Tambang Manhan/Mangan (Mg)
Kliripan
Dusun yang terletak diantara diantara
luas yang sebagian wilayahnya adalah lahan kosong yang ditumbuhi
dengan pohon-pohon kayu, mulai dari jati, kelapa dan lain-lain.
Hampir sebagian besar warga disana adalah petani dan buruh dalam
mengerjakan lahan yang belum ada tanamannya. Dalam dusun tersebut ada
terowongan yang sangat panjang hingga 160 meter yang bernama holiday,
dan sebelah selatannya ada yang bernama suroto. Kedalaman.

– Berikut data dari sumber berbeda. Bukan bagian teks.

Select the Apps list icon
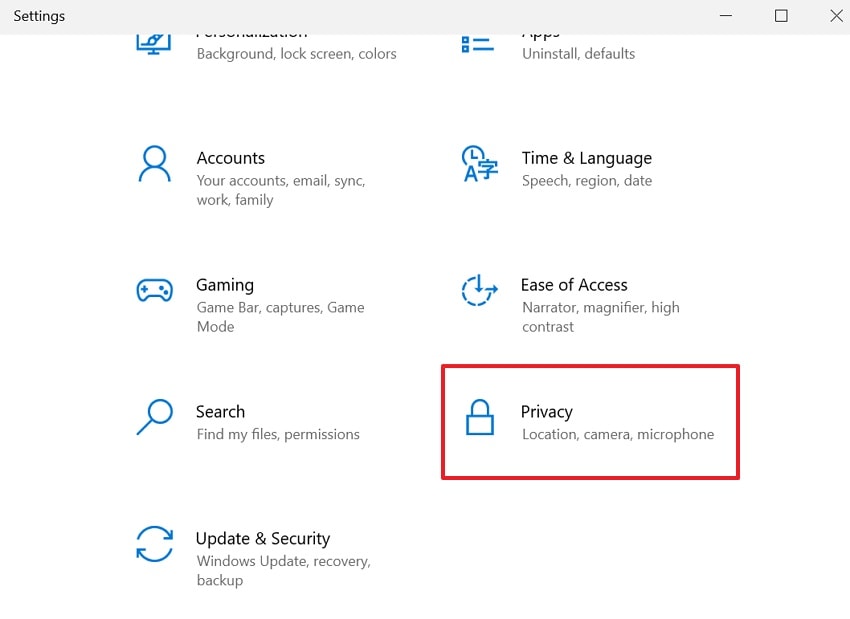pos(479,42)
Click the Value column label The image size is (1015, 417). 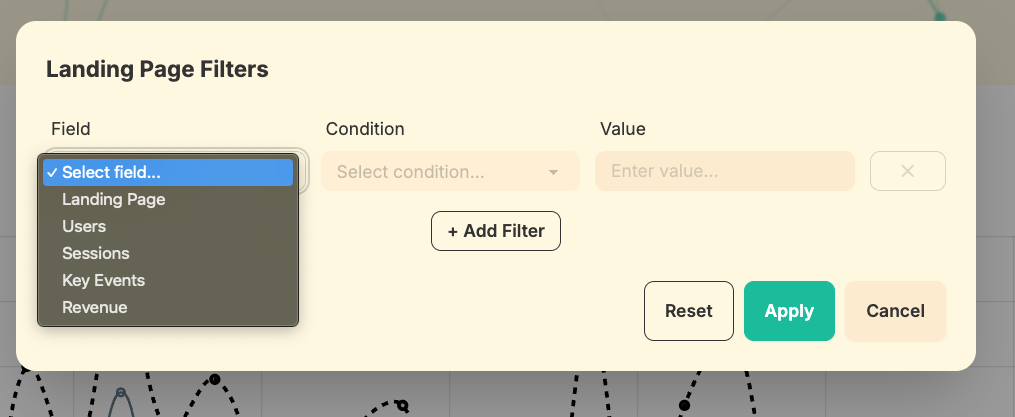pyautogui.click(x=622, y=129)
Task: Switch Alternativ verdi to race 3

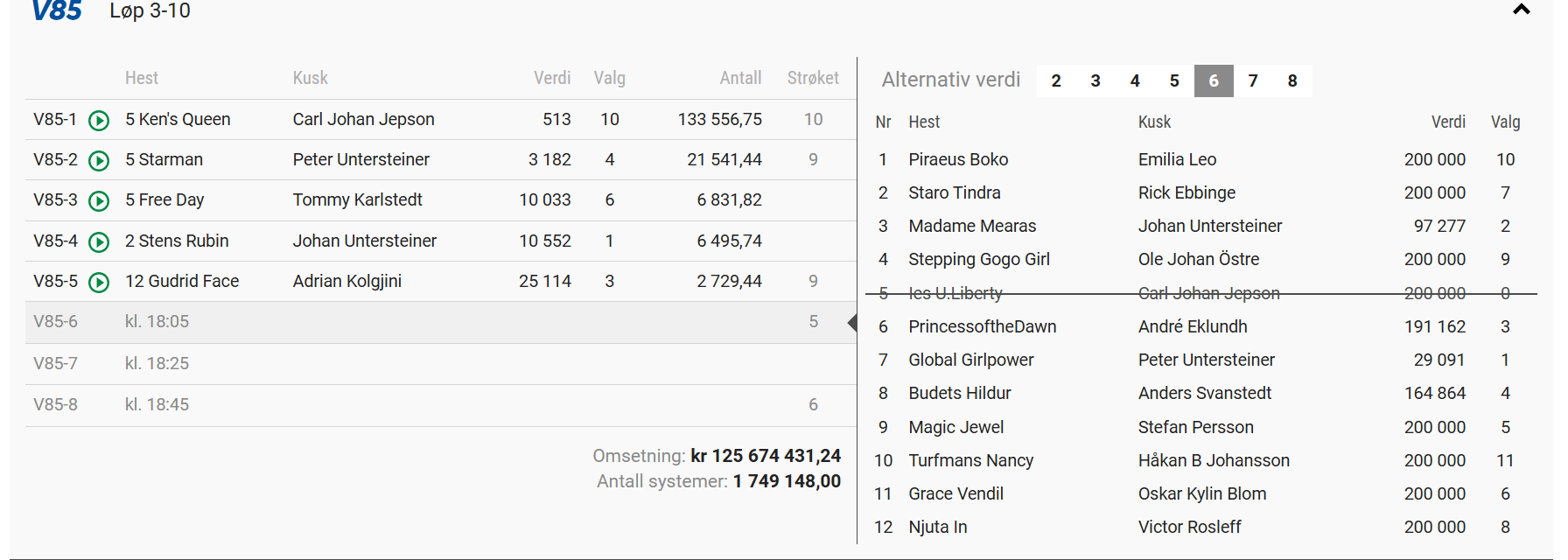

Di patuk
tawing ada ikan besar yang dipercaya sebagai penjaga dari patuk
tersebut dan beberapa wargapun sesekali ditemui oleh ikan tersebut.

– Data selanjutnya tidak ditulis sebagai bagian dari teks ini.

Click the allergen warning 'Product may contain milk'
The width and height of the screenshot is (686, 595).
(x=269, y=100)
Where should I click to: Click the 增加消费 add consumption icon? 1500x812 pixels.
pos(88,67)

Lebar goa manhan tersebut 5 meter dengan ketinggian 1,5-2 meter,
sedangkan ketebalan dari tambang tersebut adalah 60 cm.. Sejak zaman
penjajahan sebenrnya sudah diketahui oleh beberapa penjajah namun
dari pihak tersebut belum menggunakan dan mengolah lahan pertambangan
tersebut hingga pada tahun 1950-an salah satu mandor yang berasal
dari jakarta pun membuka pertambangan tersebut. Pada tahun 1964
setelah sekian lama tertutup akhirnya dibuka kembali oleh pihak ITB
(Institut Teknologi Bandung) sebagai pengelola tambang tersebut
selama beberapa waktu hingga 1965 pihak ITB pun memutuskan hubungan
kerjanya dan pertambangan trsebut ditutup kembali. Menurut narasumber
Mbah satimi dan Mbah Misoh hasil dari pertambangan tersebut biasaya
dikirimkan ke Jakarta, Surabaya, Bandung, dan kota besar lain di
Indonesia, namun kota yang paling sering dan paling banyak di kirim
pertambangan adalah Surabaya sebab salah satu Pimpinan pegawai atau
penambang yang paling terlama berasal dari Surabaya. Hasil tambang
tersebut biasanya digunakan untk membuat isi bolpoin dan batu baterai
yang dikelola oleh pabrik di luarkota. Sedangkan pegawainya berasal
dari warga masyarakat kliripan dan sekitarnya dengan jumluah hingga
+- 300 orang, dengan sistem penambangan setiap hari selama 24 ja
bergilir mulai dari pagi sampai jam 2 siaang, lanjut sift jam 2
sampai jam 9 malam dan terakhir dari jam 9 malam hingga fajar
menjulang. Dengan bayaran setiap bulan Rp. 17,’00-. Diantara
nama-nama terowongan tambang tersebut adalah holiday, sunarto, rifin,
TB, dll sesuai dengan pembuka lahan tambang tersebut. Hingga tahun
2017 diyakini pemilik dari goa tersebut adalah pak giri. Namun
menurut Mbah Misoh pemilik tersebut ingin menjadikannya kembali
sebagai tempat wisata dan bukan sebagai lahan pertambangan
Mangan/Manhan lagi, dan rencana akan dibuka kembali setelah Bandara
Pesawat Kulonprogo sudah dibangun dan diselesaikan.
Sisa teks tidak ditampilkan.